Rob did eventually get them a show at the second SOMA. Gabe remembers the show well. Rick Froberg drove them to it, and while the band was ready to leave after their sketchy set, Rick implored them to stay for the other bands out of respect.

Soon thereafter, Powerdresser’s singer, Randy, left the band, and Denver had to take over on vocals. He decided to eschew distortion as well, because his intricate guitar pickings were not coming through.
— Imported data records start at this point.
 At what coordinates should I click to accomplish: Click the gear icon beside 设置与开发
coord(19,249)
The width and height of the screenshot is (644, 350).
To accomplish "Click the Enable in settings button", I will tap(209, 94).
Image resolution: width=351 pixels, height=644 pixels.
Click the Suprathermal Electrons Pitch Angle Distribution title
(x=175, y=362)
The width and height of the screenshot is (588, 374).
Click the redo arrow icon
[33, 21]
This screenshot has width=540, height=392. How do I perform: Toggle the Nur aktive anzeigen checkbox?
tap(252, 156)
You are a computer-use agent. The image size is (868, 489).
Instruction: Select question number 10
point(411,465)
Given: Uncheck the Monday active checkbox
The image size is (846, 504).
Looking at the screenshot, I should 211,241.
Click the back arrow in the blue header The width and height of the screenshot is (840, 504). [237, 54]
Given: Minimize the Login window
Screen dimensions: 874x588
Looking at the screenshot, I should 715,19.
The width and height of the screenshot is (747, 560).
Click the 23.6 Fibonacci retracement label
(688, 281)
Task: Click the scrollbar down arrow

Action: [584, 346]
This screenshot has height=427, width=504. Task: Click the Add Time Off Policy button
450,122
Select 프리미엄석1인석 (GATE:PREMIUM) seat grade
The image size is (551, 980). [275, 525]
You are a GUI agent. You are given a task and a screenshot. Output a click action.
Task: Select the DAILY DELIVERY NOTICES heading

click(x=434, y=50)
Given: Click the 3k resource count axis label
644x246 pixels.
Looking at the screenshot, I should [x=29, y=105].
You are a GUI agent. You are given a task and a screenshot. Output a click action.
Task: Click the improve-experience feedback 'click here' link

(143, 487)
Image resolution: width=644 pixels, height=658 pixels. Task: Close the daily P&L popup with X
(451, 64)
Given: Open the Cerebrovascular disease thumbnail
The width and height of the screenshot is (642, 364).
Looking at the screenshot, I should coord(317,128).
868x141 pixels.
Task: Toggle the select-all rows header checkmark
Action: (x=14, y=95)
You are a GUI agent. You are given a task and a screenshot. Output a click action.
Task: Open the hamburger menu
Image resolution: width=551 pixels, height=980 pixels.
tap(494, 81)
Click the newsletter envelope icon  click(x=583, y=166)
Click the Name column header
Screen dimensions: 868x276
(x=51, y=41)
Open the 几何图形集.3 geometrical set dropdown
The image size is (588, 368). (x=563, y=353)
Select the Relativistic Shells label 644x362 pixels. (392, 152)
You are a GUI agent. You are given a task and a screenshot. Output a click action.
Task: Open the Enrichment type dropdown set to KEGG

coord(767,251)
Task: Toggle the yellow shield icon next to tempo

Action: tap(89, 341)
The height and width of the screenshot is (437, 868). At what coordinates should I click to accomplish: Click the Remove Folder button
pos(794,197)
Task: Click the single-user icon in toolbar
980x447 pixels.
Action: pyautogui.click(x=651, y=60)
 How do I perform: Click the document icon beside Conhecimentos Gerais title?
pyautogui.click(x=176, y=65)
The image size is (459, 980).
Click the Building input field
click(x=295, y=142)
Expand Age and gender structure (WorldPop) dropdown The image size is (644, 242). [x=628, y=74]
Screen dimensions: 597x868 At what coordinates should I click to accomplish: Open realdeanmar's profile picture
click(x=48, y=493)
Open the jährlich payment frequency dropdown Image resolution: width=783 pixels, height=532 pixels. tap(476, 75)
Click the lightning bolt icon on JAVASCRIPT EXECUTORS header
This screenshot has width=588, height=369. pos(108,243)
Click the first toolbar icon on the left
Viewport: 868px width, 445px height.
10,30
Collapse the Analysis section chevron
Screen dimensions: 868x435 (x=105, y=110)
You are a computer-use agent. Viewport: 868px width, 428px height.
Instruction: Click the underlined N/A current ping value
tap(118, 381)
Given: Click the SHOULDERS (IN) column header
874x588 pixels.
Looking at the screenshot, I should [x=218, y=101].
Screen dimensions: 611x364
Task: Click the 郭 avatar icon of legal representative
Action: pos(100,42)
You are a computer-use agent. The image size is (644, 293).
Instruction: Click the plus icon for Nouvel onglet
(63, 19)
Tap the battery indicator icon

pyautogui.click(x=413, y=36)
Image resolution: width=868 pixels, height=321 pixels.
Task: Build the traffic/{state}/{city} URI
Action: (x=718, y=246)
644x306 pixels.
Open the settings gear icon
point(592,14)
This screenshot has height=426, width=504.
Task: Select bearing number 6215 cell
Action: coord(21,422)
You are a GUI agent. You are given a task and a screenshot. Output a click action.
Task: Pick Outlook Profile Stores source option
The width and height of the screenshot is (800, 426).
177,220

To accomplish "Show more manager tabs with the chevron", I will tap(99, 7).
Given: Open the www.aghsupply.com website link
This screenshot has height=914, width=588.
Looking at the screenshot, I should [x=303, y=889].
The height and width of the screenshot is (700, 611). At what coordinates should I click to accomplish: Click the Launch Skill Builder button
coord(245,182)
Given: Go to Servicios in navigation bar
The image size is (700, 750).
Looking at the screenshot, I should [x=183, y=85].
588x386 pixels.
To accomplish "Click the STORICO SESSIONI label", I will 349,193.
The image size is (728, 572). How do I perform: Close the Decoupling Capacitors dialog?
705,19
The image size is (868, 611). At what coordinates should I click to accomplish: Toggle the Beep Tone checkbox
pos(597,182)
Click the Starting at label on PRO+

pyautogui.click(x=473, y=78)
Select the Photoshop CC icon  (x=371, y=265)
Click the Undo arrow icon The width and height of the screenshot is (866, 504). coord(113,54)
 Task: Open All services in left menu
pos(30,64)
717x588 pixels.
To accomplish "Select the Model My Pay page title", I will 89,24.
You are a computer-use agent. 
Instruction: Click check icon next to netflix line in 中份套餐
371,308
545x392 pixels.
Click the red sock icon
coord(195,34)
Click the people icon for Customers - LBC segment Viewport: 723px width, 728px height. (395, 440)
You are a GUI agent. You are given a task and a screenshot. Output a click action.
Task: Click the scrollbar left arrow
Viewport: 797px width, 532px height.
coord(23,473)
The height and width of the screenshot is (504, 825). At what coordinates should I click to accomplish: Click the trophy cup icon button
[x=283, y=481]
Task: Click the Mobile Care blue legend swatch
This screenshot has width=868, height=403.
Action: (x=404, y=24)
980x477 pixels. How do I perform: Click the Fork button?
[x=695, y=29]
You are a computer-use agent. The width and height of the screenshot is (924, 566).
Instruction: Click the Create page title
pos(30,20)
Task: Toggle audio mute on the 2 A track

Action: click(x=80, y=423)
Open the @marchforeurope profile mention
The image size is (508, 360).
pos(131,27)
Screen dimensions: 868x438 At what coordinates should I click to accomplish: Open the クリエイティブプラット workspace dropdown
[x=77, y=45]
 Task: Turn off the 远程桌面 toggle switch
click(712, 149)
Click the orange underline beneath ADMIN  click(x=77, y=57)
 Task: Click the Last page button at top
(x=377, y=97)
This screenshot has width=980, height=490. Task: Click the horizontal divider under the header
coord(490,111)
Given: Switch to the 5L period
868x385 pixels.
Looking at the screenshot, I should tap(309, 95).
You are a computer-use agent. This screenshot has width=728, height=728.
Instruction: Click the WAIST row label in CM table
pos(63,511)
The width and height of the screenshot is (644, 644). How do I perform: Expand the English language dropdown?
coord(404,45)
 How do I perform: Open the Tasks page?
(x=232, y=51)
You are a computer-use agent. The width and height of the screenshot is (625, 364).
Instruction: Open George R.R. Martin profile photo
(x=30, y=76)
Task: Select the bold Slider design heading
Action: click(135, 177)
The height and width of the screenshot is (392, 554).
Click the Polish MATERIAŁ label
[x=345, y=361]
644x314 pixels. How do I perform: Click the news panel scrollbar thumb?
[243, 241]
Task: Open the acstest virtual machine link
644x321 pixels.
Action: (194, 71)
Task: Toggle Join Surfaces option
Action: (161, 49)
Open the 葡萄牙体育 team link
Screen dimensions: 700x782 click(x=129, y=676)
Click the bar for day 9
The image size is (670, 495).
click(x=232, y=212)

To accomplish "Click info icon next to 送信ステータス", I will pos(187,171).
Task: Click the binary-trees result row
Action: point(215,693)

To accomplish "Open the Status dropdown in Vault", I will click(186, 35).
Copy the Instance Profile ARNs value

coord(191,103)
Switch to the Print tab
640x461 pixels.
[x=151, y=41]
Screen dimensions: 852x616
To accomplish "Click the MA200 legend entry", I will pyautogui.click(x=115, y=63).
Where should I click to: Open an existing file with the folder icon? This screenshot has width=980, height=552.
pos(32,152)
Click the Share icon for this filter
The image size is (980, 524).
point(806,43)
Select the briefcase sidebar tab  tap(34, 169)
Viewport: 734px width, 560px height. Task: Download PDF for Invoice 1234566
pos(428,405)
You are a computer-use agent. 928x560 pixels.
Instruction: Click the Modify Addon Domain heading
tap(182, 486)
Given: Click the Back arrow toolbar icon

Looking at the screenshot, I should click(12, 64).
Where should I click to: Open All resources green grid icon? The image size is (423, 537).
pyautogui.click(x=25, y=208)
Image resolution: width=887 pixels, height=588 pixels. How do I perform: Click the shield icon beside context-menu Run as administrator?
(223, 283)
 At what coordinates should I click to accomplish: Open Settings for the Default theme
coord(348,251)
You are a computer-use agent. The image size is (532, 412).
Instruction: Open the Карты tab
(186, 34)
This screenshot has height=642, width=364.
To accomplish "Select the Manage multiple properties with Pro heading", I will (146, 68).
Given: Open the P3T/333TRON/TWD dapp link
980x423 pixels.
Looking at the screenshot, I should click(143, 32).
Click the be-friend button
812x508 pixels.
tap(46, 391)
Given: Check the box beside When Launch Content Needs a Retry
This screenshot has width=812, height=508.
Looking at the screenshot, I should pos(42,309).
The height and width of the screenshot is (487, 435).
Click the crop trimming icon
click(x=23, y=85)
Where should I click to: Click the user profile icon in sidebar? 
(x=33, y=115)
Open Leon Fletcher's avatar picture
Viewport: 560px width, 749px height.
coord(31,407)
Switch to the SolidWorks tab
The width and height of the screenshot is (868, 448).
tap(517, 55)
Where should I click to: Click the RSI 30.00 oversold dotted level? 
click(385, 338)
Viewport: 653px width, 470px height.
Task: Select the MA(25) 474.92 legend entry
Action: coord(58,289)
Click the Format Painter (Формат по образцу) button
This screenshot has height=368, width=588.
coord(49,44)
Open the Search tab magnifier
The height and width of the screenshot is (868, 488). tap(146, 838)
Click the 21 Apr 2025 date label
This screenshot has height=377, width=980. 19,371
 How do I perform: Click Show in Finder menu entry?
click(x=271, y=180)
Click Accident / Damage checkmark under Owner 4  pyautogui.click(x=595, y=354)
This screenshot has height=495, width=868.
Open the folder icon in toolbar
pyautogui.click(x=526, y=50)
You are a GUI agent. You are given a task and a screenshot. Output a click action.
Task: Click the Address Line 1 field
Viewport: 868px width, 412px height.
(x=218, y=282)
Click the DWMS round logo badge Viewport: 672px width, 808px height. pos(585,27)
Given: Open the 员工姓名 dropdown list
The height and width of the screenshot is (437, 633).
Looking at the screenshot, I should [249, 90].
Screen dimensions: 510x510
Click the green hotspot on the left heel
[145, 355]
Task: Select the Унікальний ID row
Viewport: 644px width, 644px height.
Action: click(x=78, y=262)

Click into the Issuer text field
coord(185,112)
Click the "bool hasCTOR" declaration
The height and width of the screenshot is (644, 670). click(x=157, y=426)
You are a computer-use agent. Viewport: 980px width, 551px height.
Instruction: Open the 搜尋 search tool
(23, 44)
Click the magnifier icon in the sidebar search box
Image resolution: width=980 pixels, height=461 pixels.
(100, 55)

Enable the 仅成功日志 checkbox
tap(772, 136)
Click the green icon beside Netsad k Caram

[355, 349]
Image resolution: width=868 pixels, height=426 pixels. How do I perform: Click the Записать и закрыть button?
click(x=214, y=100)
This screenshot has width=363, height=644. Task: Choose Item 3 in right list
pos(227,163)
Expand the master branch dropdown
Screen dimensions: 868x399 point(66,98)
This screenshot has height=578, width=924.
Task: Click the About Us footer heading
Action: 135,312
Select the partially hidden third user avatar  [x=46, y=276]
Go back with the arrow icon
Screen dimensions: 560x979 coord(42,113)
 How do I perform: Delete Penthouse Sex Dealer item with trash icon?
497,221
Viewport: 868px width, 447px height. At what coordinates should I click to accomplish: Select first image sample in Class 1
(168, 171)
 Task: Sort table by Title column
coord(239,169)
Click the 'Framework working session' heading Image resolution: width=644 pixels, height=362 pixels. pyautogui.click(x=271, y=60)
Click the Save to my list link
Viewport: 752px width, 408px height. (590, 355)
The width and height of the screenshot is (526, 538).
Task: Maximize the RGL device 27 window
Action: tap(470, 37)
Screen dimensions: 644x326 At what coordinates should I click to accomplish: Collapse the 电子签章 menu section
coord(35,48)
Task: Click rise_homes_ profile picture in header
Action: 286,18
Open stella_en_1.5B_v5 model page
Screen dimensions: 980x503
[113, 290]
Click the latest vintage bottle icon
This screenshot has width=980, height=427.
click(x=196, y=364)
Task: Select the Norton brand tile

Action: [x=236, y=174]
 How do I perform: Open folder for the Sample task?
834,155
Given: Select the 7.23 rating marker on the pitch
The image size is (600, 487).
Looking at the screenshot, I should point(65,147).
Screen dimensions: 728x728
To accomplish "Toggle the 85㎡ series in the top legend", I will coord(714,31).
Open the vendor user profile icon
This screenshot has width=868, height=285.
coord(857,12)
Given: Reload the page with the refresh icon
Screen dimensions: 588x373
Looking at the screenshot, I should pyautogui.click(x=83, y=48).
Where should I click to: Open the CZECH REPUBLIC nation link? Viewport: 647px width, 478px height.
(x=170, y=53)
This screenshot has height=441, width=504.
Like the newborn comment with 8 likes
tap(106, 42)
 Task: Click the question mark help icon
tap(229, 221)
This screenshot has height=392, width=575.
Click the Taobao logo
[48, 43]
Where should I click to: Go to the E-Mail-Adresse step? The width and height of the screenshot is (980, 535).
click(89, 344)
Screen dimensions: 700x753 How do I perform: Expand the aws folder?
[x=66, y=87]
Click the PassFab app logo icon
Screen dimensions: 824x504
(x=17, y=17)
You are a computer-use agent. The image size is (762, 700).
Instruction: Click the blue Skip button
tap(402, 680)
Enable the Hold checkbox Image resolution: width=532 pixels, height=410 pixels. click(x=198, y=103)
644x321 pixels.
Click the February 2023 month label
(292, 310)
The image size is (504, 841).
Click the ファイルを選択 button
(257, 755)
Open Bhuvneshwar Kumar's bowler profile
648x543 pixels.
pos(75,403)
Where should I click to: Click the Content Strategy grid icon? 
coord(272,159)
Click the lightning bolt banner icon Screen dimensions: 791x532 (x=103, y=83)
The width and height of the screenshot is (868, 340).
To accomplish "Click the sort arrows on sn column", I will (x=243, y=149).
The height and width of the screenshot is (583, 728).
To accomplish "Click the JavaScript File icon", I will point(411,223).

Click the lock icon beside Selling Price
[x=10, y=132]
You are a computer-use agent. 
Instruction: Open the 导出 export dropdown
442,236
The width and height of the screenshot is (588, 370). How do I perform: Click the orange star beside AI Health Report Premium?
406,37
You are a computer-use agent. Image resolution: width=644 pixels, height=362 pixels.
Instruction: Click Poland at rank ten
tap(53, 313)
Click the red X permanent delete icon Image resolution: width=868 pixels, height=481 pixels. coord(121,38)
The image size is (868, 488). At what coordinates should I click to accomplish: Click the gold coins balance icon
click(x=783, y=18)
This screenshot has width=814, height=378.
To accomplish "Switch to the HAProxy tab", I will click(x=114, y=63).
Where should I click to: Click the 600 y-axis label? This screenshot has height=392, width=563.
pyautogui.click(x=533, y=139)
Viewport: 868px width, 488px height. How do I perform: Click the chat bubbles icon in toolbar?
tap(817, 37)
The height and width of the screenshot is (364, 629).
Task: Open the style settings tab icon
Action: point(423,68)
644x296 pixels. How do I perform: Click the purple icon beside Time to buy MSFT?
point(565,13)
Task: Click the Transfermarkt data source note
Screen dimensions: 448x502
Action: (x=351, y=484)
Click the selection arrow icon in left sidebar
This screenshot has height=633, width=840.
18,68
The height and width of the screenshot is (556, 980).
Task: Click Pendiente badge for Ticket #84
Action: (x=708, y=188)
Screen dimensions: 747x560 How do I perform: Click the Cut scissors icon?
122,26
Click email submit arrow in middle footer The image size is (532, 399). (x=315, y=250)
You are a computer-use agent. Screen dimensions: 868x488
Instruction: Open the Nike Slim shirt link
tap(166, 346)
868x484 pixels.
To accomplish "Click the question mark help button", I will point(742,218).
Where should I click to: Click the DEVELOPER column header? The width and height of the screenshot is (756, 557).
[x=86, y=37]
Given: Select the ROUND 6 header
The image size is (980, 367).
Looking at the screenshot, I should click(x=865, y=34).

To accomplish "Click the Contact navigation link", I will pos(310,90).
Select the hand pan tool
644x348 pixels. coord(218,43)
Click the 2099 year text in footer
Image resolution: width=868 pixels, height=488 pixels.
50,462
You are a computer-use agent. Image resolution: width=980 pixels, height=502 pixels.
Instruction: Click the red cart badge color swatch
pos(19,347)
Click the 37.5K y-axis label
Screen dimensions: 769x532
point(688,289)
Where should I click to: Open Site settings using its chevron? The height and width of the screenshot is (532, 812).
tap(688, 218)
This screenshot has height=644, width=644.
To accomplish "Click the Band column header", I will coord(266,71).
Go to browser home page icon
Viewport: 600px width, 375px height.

This was novel territory for San Diego math rock bands. The band started getting gigs and played the Che Cafe on the UCSD campus often.

Rob would sometimes decide to play shows atop the Danforth Building in downtown Encinitas, which was the original location of Lou’s Records. Rob and Eléa, co-vocalist for Heavy Vegetable by then, lived in the apartments above the businesses for awhile, along with other local musicians.

Things had started coming together for Powerdresser. The band recorded an album. They recorded a single with Jason Soares (Physics). The band recorded with Heavy Vegetable drummer Travis Nelson, who also lived at Danforth for awhile, at Mira Costa College.

Travis was taking the same Mira Costa College recording classes that his friend Mark Trombino (drummer, Drive Like Jehu) had taken. Trombino later went on to record Blink 182’s Dude Ranch (which was mostly recorded at Big Fish studios in Encinitas) and Jimmy Eat World’s Bleed American.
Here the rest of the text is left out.